And with that, Sampha arrived in the darkness the stage began to glow. Then, with low-fidelity thumps, organic synthesizers and velveteen vocals, he began to woo a crowd over. I didn’t quite get it at first, though.

Musically, it was clear as day. But emotionally, I was missing something. After listening to his debut, I realized Sampha Sislay was missing something too: his mother. Process was his attempt to reconcile the dead with himself.

Paint me in the color of astonished, xx, because Sampha’s potent formula for clean, heavy hitting R&B, hinted at in extended player Dual and guest spots among Solange and Kanye, comes to full realization on Process.

Mechanical drums on “Blood on Me,” “Under” and “Timmy’s Prayer” come alive and pound the bone and sinew of the sternum while the piano despairs quietly, making scarce and only palpitating when required.

It, robot, barely registers a heartbeat until “Blood on Me.” But then the game changes.

Crafting man from the machine, Sampha’s tracks take their first few breaths before crying with pain. Sounds awful right? Not so—if Frida Kahlo has taught us anything—pain unpacks beauty. Sampha just wants to make sure we understand that point.
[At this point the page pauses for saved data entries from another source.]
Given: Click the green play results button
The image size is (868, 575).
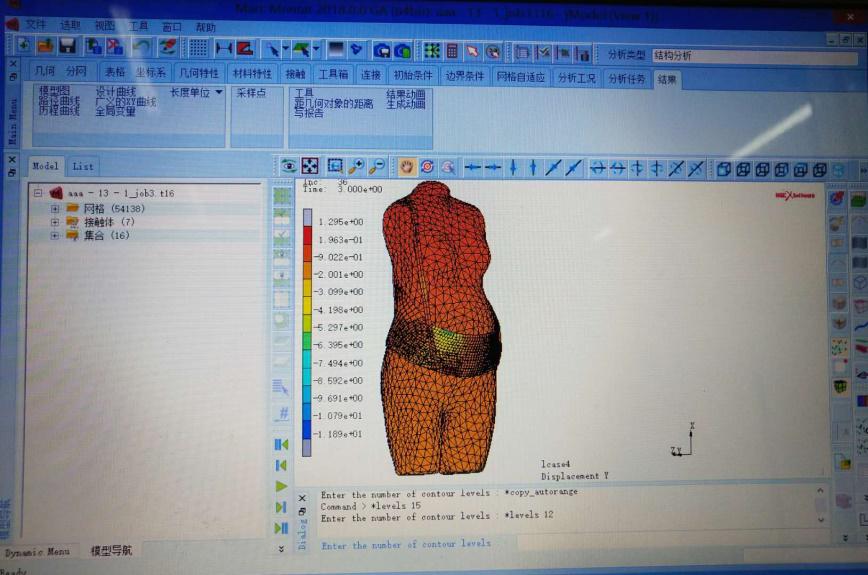Looking at the screenshot, I should point(281,486).
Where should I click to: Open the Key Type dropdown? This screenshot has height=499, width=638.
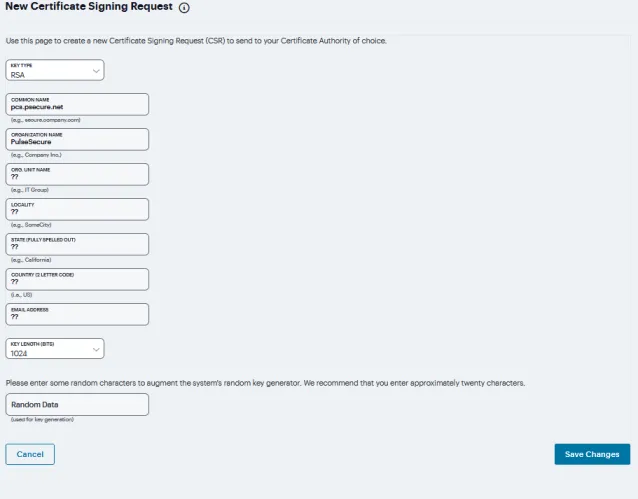pyautogui.click(x=55, y=70)
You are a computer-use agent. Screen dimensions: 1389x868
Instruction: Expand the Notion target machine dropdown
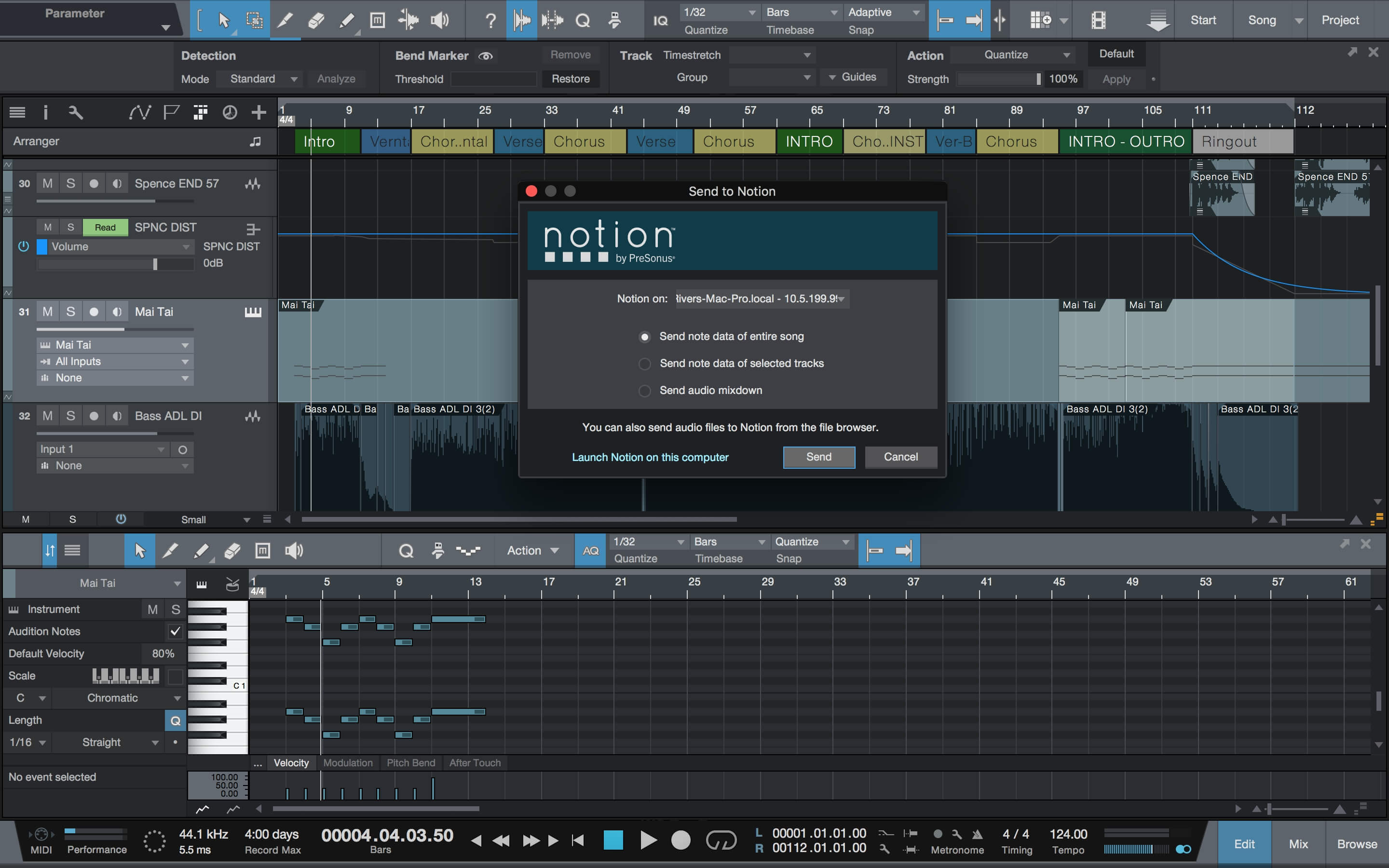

So when he delivers the piano melody on “(No One Knows Me) Like The Piano” the heart pumps faster and eyes blink tears away as the keys pick one up, bring one down and then leave them to stew. That small but crucial change literally will pull the listener up into its arms and rock them to sleep.

Sampha also employs caesura to maximum effect—driving to the edge of the line, before freefalling off the emotional edge:

And you took hold of me and never, never, never

Let me go

‘Cos no one knows me like the piano

In my mother’s home

The result? R&B vinylstein transforms into the real Bicentennial Man, giving more reasons for wanting to be human than most people have for being. The desperate plea for humanity emanating from Sampha’s vocals throughout brings this record to such frightening life, making it so heart-thrummingly harrowing, yet immaculate in its conception.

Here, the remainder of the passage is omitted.